Prisoners will be made to pay towards their own board and lodging and the upkeep of their families, and will also have to make reparations to victims, under new Tory plans to create profit-making businesses in every jail in Britain.

Ann Widdecombe, the shadow Home Secretary, will unveil details of the proposals to the party conference on Wednesday, together with a scheme to create a nationwide police cadet force for youngsters. Prisons will be turned into telephone call centres, printing workshops and small-scale textile manufacturing centres in an effort to make inmates pay their way and learn new skills while inside.

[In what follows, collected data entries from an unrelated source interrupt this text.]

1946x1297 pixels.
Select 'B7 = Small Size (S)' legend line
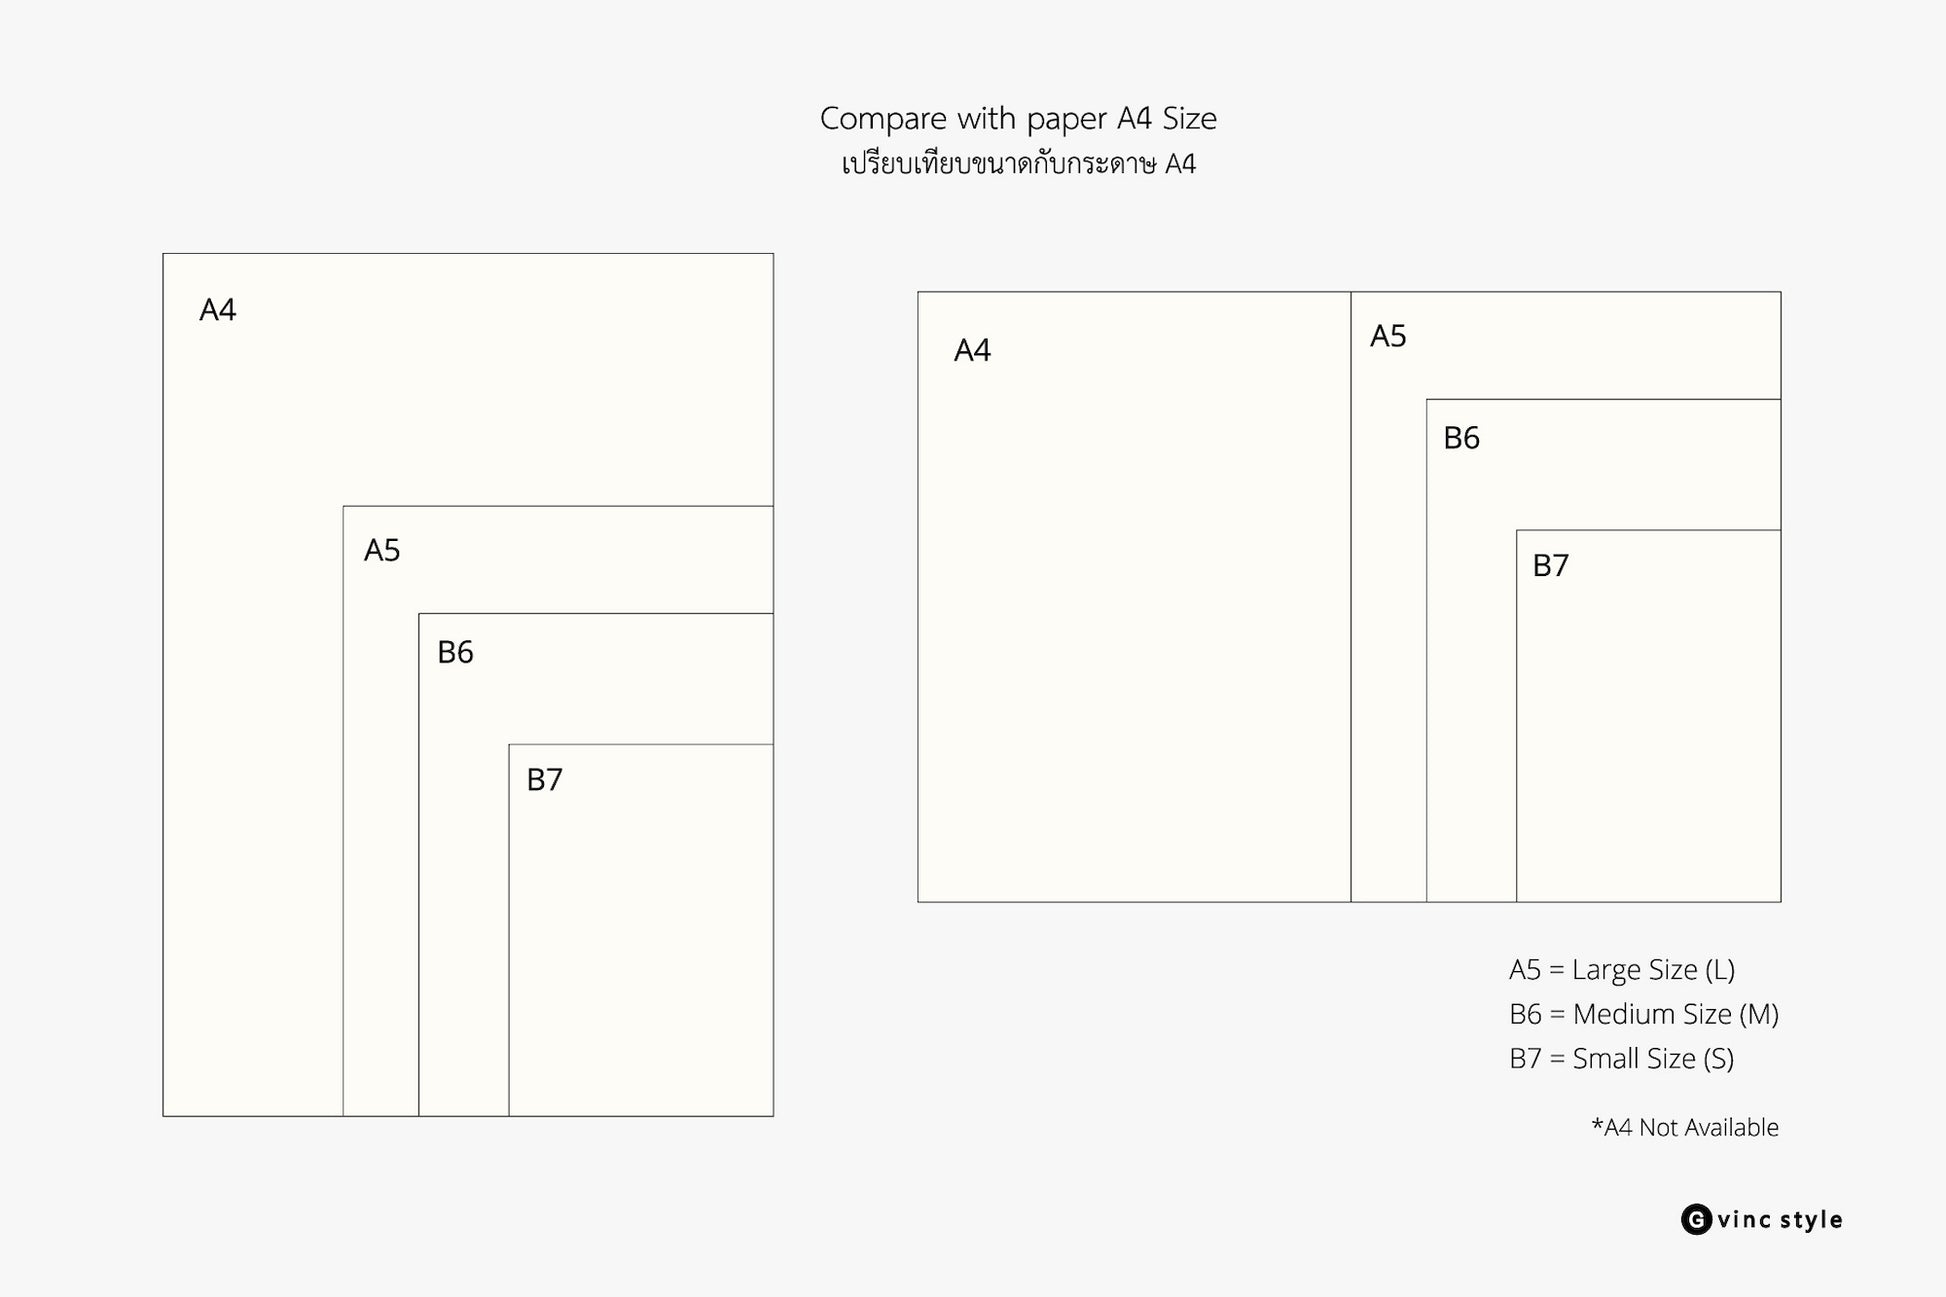tap(1622, 1058)
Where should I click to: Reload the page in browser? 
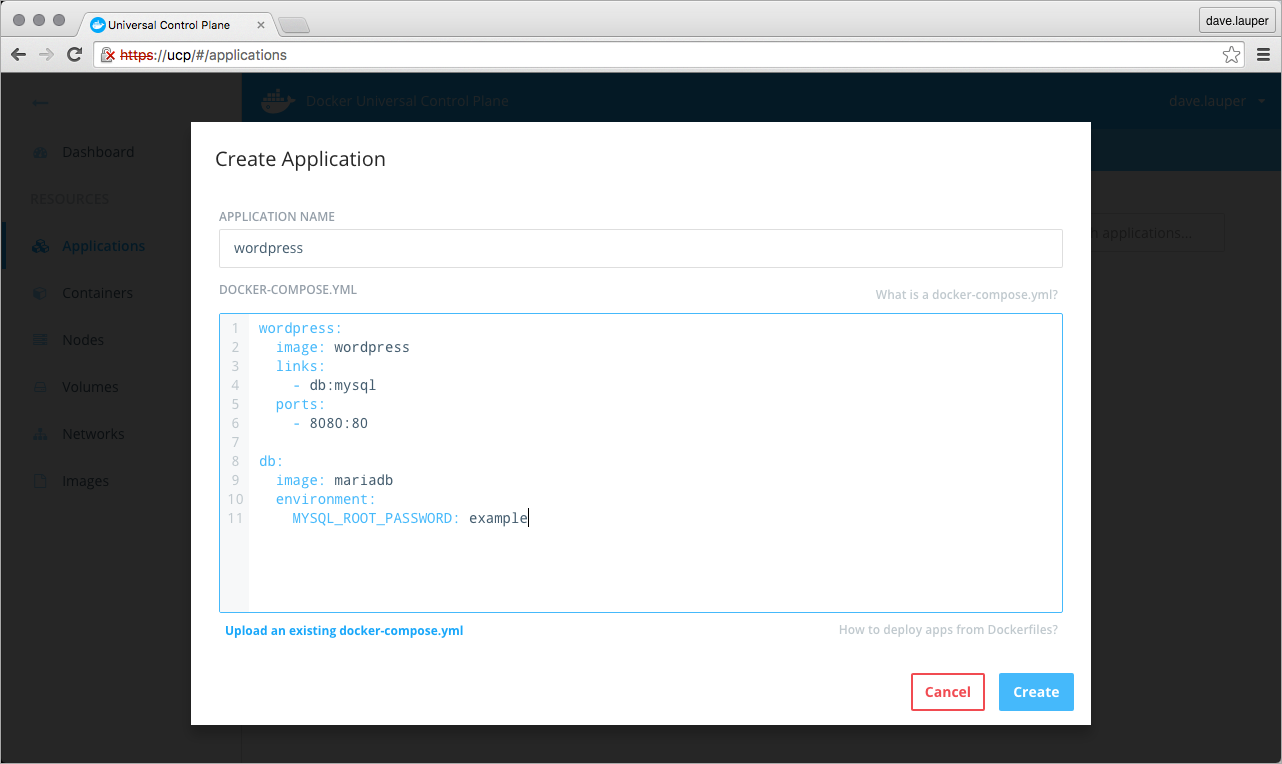[74, 55]
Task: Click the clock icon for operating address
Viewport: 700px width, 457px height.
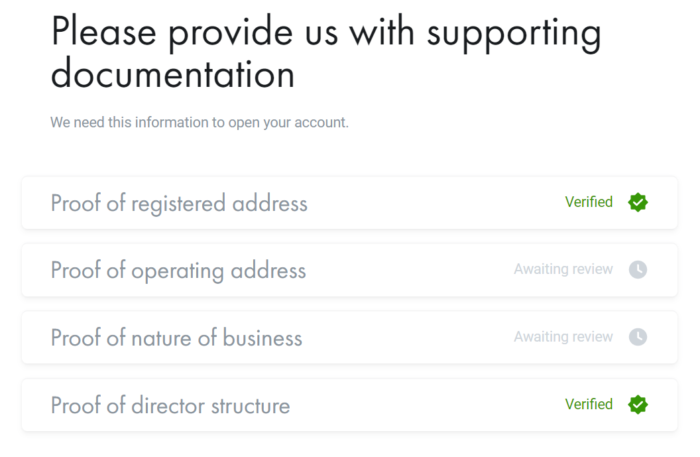Action: tap(638, 270)
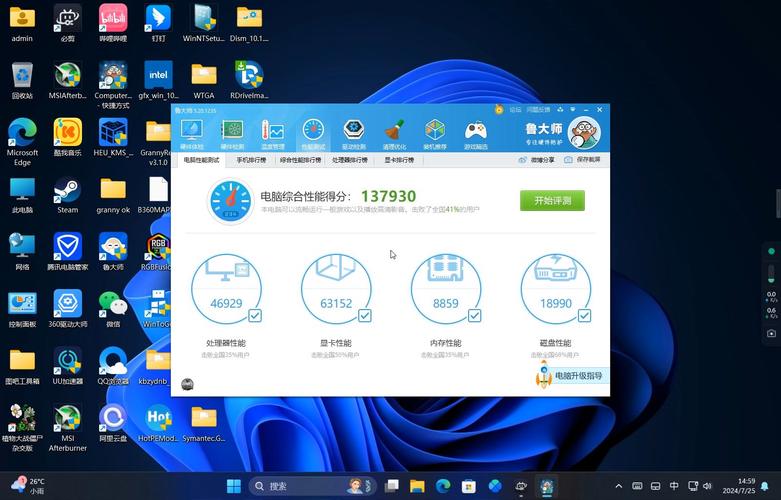Open the 鲁大师 title bar dropdown menu

(x=573, y=110)
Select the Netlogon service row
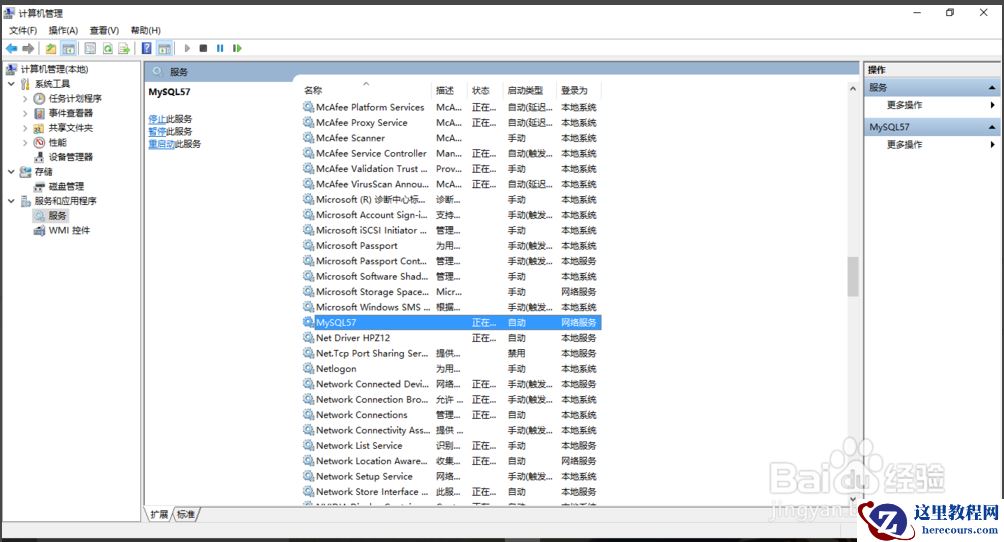This screenshot has width=1004, height=542. [336, 369]
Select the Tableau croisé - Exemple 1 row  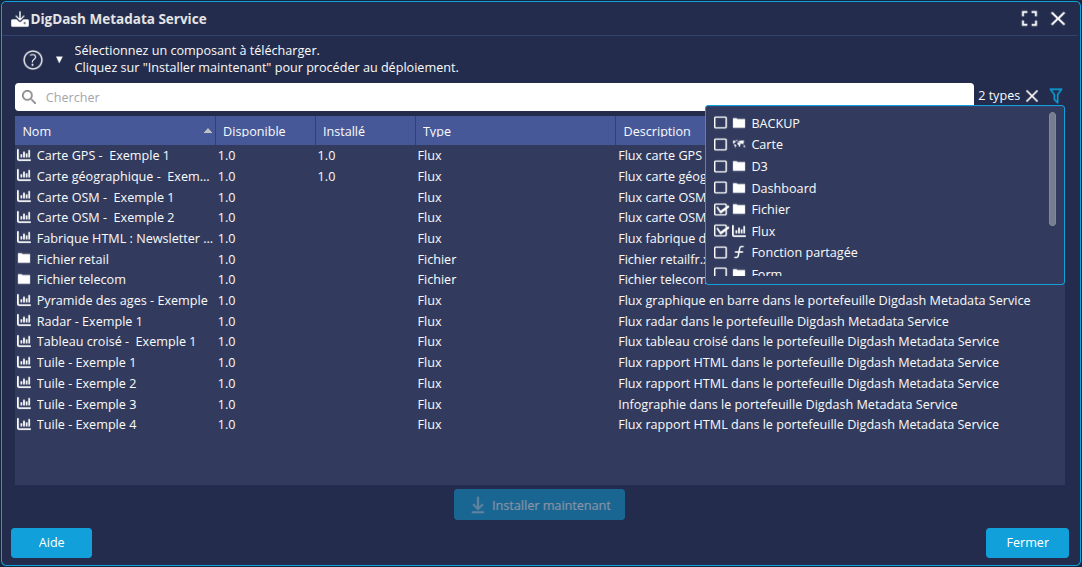pyautogui.click(x=116, y=342)
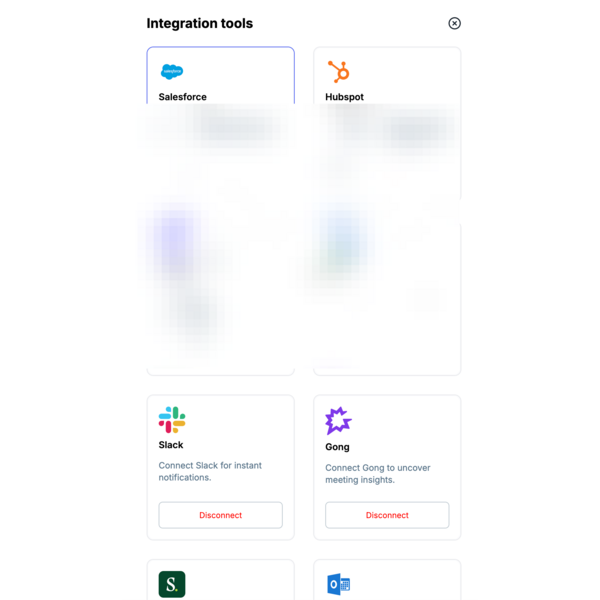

As she geared up for her setpiece speech, Miss Widdecombe gave The Independent a preview of her proposals to make prisoners work a 40-hour week. Having electrified audiences at the last two conferences with her "walkabout" speeches, both times without notes, the MP for Maidstone and the Weald is looking forward to another star turn this week.

Miss Widdecombe, who celebrates her 53rd birthday on Wednesday, says she is appalled by the idea of using prisons as "warehouses" and is convinced that genuine rehabilitation should involve putting some order back into the lives of those sent there.

"There are people [in prison] who grow up not having seen the pattern of a moderately successful lifestyle around them," she says. "So my big aim is to get a full working day into every prison."

Miss Widdecombe complains that the prison workshops that currently exist are not designed to make a profit. It is not a situation she will tolerate if the Tories win the election. She has already gained agreement from Michael Portillo, the shadow Chancellor, that any profits would be reinvested into the prison service.

"We should have many, many prison workshops actually making money and they should operate like small businesses," says Miss Widdecombe. "When they make profits, they will put that into expanding the business and taking on more workers."

Miss Widdecombe will insist that all new prisons must be built on the basis that they will include self-financing enterprises. In existing prisons, cell space would be converted to workshops if necessary.

"There's an awful lot of craftwork done at the moment and that's for good charities but it is never going to make money," she says. "We need more service-type industries. Our prisons make 2.8 million socks every year for prisoners but they don't make them for sale to M&S. Why the dickens can't they make high quality socks which they can sell?"

As the enterprises started making money, Miss Widdecombe points out, they would be able to pay prisoners much more than the £9 a week pocket money they get at present.

A Widdecombe Home Office will also set up pilot schemes to see if a national police cadet force could increase police recruitment, both for the regular force and for a reserve of special constables. The plans could see teenagers patrolling alongside adult police in rural areas.

As the most frequent diner on the Conservative rubber chicken circuit, Miss Widdecombe is immensely popular with the grass roots, a fact that has led to speculation that she could replace William Hague one day.

"I would never challenge an incumbent," she insists. "If circumstances did not involve an incumbent, then obviously I would have to decide at the time." But she would have a huge amount of support, wouldn't she? "No comment," she replies, smiling.

Leadership or no leadership, Miss Widdecombe hopes to retire one day to concentrate on her writing career. Her second novel is due at the publishers by the end of this month.

"It's called An Act of Treachery. And before you ask, no, it's not set in modern-day political Britain and it's certainly not set in the Tory party," she adds, perhaps a little too quickly.